Keep to your routine. I know the vast majority of the clients who come to my pain management clinics in Milton Keynes and Bedford improve in leaps and bounds once they have established a routine that works for them. 

If you come to see me I will spend a lot of time working out with you what targeted activities, times of day, sleep routine and eating patterns are best for you. Whether you have found your optimum routine by working with me or another pain therapist, or by your own efforts be careful to stick to it in the better weather. It can be very easy just to rush out without remembering to do your stretching exercises, or eat your slow-energy-release breakfast, or take five minutes to do some relaxing breathing. Whatever it is that works for you, if you miss it out you are likely to pay later in the day, so it’s worth sticking to that routine.

Pain management at parties, weddings and picnics

One of the wonderful things about summer is how many great social occasions there are for you to enjoy with your friends and family. Planning ahead a bit can make them even more enjoyable and stress-free. 

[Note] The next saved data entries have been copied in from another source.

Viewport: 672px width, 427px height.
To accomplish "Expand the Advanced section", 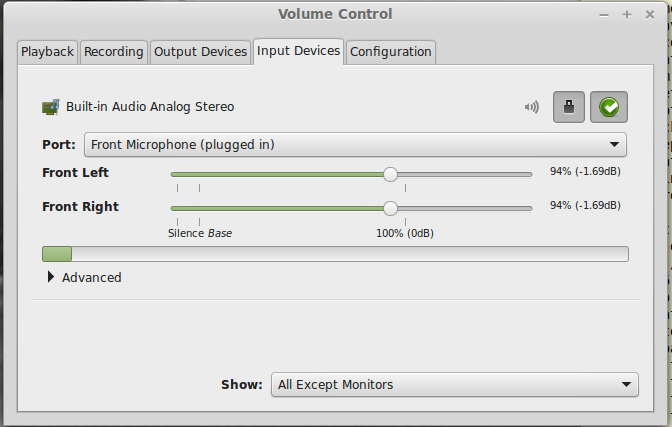I will (x=84, y=277).
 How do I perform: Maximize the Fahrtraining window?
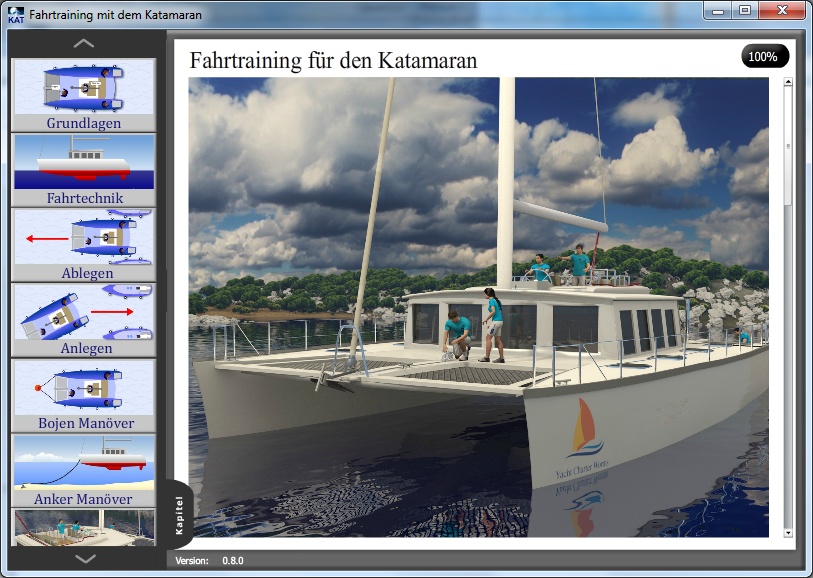tap(745, 11)
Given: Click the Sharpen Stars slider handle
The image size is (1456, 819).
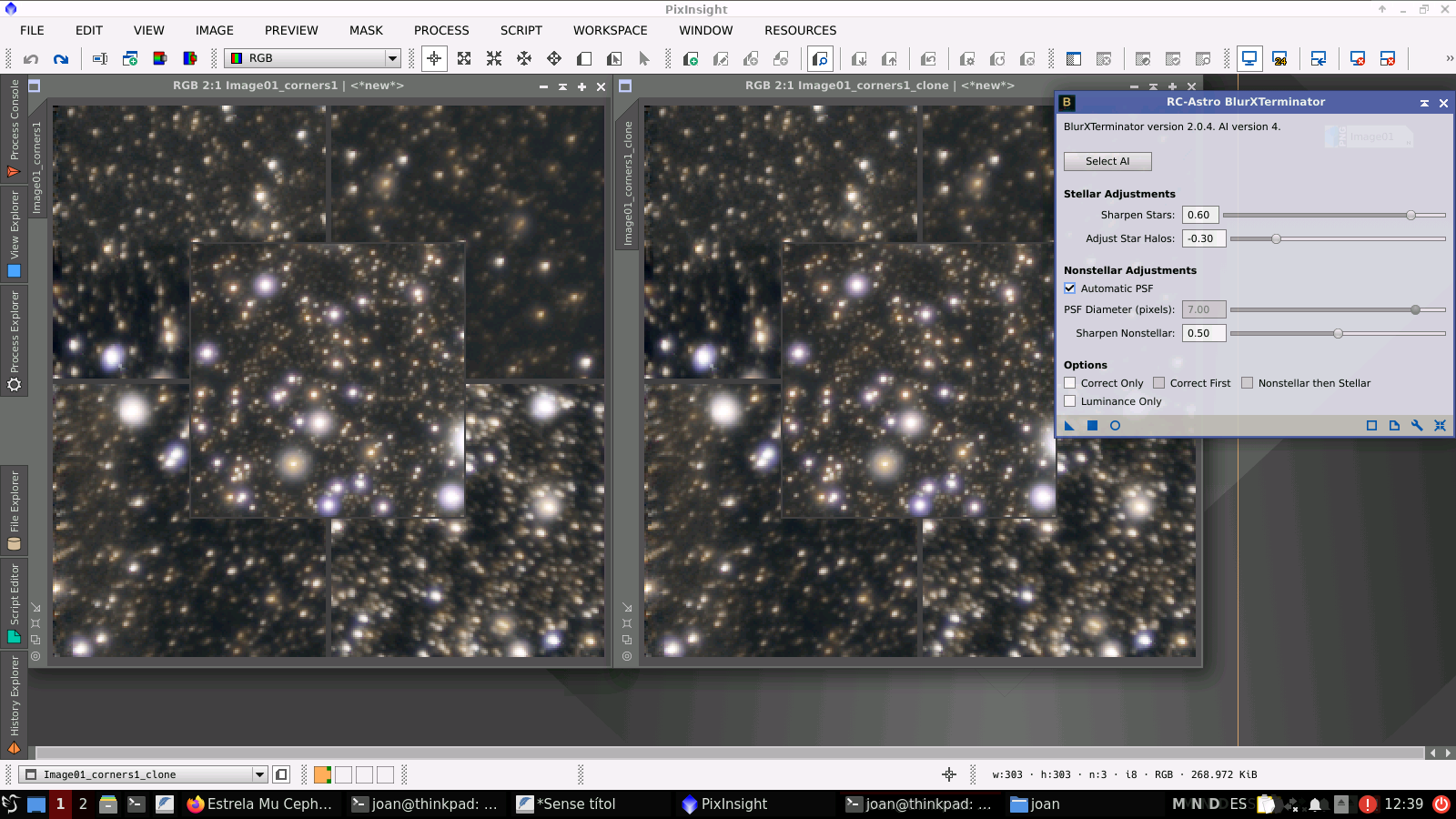Looking at the screenshot, I should [1410, 216].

If, for example you are going on a picnic, make sure that you are going to be able to sit in a comfortable position. If you are at a wedding, you might want to make sure you have some quiet calm space where you can go to practise your pain-relieving techniques if everything gets a bit too hectic. If you are at a party, enjoy a few drinks but don’t go over the top. Alcohol will dehydrate you, and that can exacerbate the pain. It also acts as an analgesic, so you may feel okay bopping around the dancefloor with a bottle of wine in your system, but your joints are going to let you know you have been piling on too much pressure tomorrow.

Cool mornings, gentle evenings

In the height of the summer, the middle of the day may feel too much for you. instead choose a time when the sun is not so strong and enjoy its gentle warmth. Guaranteed to make you feel better!